Dura un tempo, l’ultimo quarto di finale, che fa felice l’organizzazione della Coppa Italia e, soprattutto, la Virtus. Che ha bisogno di prendere le misure contro Agrigento (assenze sparse: Lawson e Pajola di qua, De Laurentis di là) e poi, usando nuovamente la mitraglia dall’arco, prende le distanze dagli ospiti e chiude senza problemi alcuni. Ora Trieste, in una giornata dove tre partite su quattro (due delle quali in dominio totale) sono state vinte dalle squadre orientali. Vedremo, con il passare delle prossime settimane, se vorrà dire qualcosa.
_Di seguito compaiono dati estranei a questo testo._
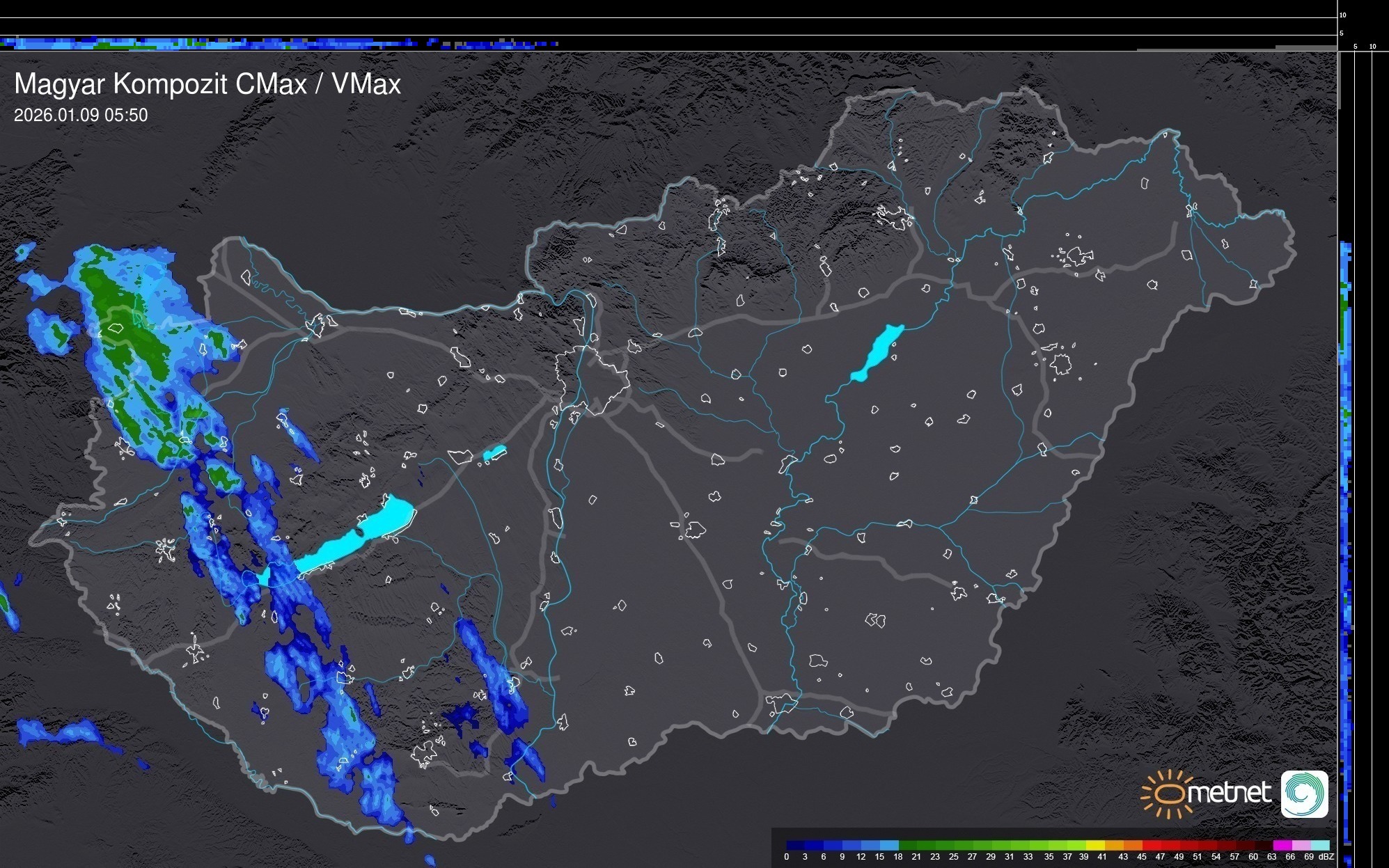Click the Budapest city outline
Viewport: 1389px width, 868px height.
pyautogui.click(x=593, y=379)
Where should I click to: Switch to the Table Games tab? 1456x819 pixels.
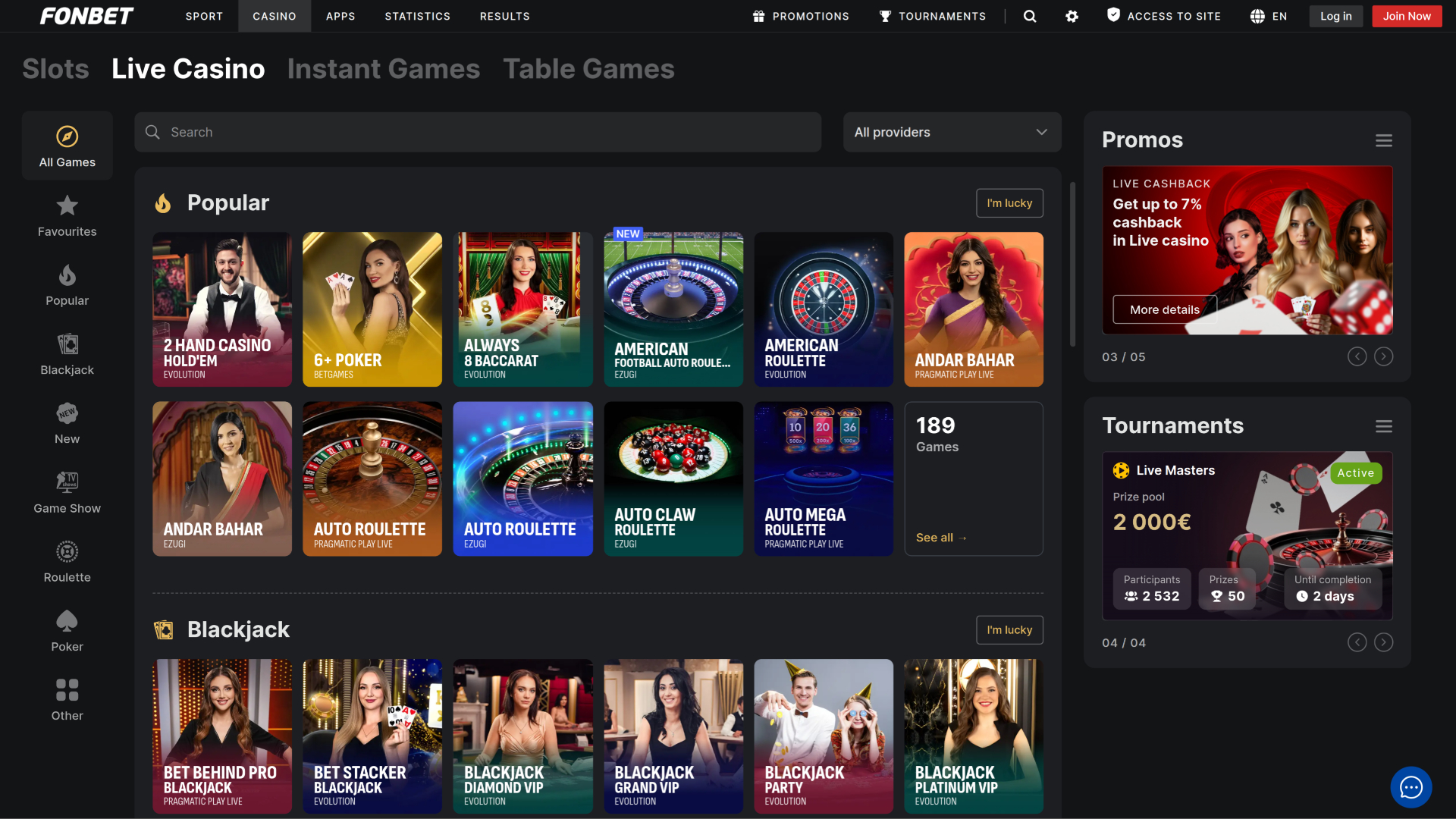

Valdostani rimasti bloccati nel traffico, duemila (abbastanza) scarsi i presenti, Gigi Terrieri rimesso al microfono, e Ramagli che mette dentro subito Ndoja. Tripla quasi immediata, e Virtus che cerca di mettere le proprie bandierine sul parquet: la cosa non funziona nemmeno male (16-8), poi Agrigento risponde a suo modo. Ovvero, faticando di squadra, bussando agli estri di Buford: rientro quasi completo (19-17), poi le grattate dei gregari Michelori e Spizzichini rimettono un po’ di spazio tra le due caravelle, e 24-17 al 10’.

Il rotear di panchinari addormenta un po’ la partita, ma Agrigento non approfitta della gioventù virtussina, stando in zona senza però mai guardare i bianconeri face to face heart to heart. Bene, dice Ramagli, tornino dentro i protagonisti titolari: Ciani borbotta per qualche fischio in odor di casalinghità, ma se la Virtus si allontana è più per propri meriti che non per altro: Bologna ha punti dagli esterni e dai lunghi, Agrigento no, e tutto diventa 40-29. Potrebbe essere fuga, ma arriva antisportivo contro Ndoja e divario limato, 40-34 al 20’.

Poi dalla sosta riemerge solo la Virtus, anche perché Agrigento non ha quasi più nulla dai suoi americani, mentre Bologna vede l’esplosione dei propri esterni. Arrivano triple da tutti, Umeh ne fa 13 nel quarto, e la partita prende discretamente la strada dei – di fatto, visti anche tanti piccoli dettagli, bimbi con lo spazzone griffati canotta Fortitudo tra le altre cose – padroni di casa. Da un lato la palla gira, dall’altro Piazza ed Evangelisti devono giocare da soli, 69-51 al 30’.

L’ultimo quarto è pura accademia, con Ramagli che prova a non forzare la mano dando spazio alle seconde linee, ma con Agrigento che è già mentalmente all’imbarco per il ritorno a casa e che collassa ben oltre i propri demeriti. Si gira attorno al trentello, lo si scollina, e tutto il resto è solo attesa per Trieste, domani sera.